Swirling jet flows are utilized in a wide range of applications including gas turbine combustors. By imparting swirl to the incoming flow, the structures of both nonreacting and reacting flows can be changed in a dramatic manner. Our current understanding of the effects of swirl on jet mixing and droplet dispersion is largely based on the time-averaged behavior of swirling jets. The transient aspects particularly those associated with large-scale vortex structures have not been examined, although these structures are known to have a dominant effect on flow dynamics in the near jet region.

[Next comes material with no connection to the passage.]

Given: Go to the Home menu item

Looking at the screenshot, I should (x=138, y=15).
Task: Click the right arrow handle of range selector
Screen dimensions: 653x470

In this research, we are using direct numerical simulations of two-phase swirling jet to examine the effects of swirl and two-phase momentum coupling on the jet dynamics and structural characteristics. A time-accurate, multidimensional, two-phase algorithm is developed for the simulation. Results for the single-phase axisymmetric jet at a Reynolds number of 800 indicate that the dynamics of large scale structures is strongly affected by the degree of swirl imparted to the incoming flow. For low and intermediate swirl intensities, the vortex rings rollup closer to the nozzle exit, their frequency increases, and pairing interactions become progressively stronger as the swirl number is increased. Thus the addition of swirl to a transitional jet has a synergistic effect on the jet shear layer growth (i.e., jet spreading angle) and entrainment, which are enhanced by both the swirl and vortex structures. For a strongly swirling jet, the presence of a central stagnant zone and recirculation bubble cause a dramatic increases in the jet spreading angle, and this has a very dramatic effect on vortex dynamics. A detailed visualization of the flow dynamics indicates that vortex structures in turn play an important role in determining the location and size of recirculation bubble.

Results for the two-phase swirling jet indicate that for a mass loading ratio of unity, the jet dynamic and time-averaged behavior are strongly affected by both the interphase momentum coupling and swirl intensity. For a nonswirling two-phase jet, the momentum coupling modifies the dynamics of large vortex structures, including their rollup location and frequency, which leads to enhanced mixing and entrainment of colder fluid into the shear layer. In contrast, for weakly and moderately swirling two-phase jets (S < 0.5), the momentum coupling reduces the shear layer growth, as well as mixing and entrainment rate. As the swirl number is increased, the effect becomes progressively stronger, manifested by the reduced rate of decay of gas velocity and temperature along the jet axis. In addition, the relation between rollup frequency and swirl is modified in that the frequency increases with S for a single-phase jet, while it becomes independent of S for the corresponding two-phase jet. Consequently, the vortex pairing interactions, which are responsible for enhanced mixing and entrainment for single-phase swirling jets, are suppressed for two-phase jets. For strongly swirling two-phase jets (S > 0.5), the effect of momentum coupling becomes even more dramatic.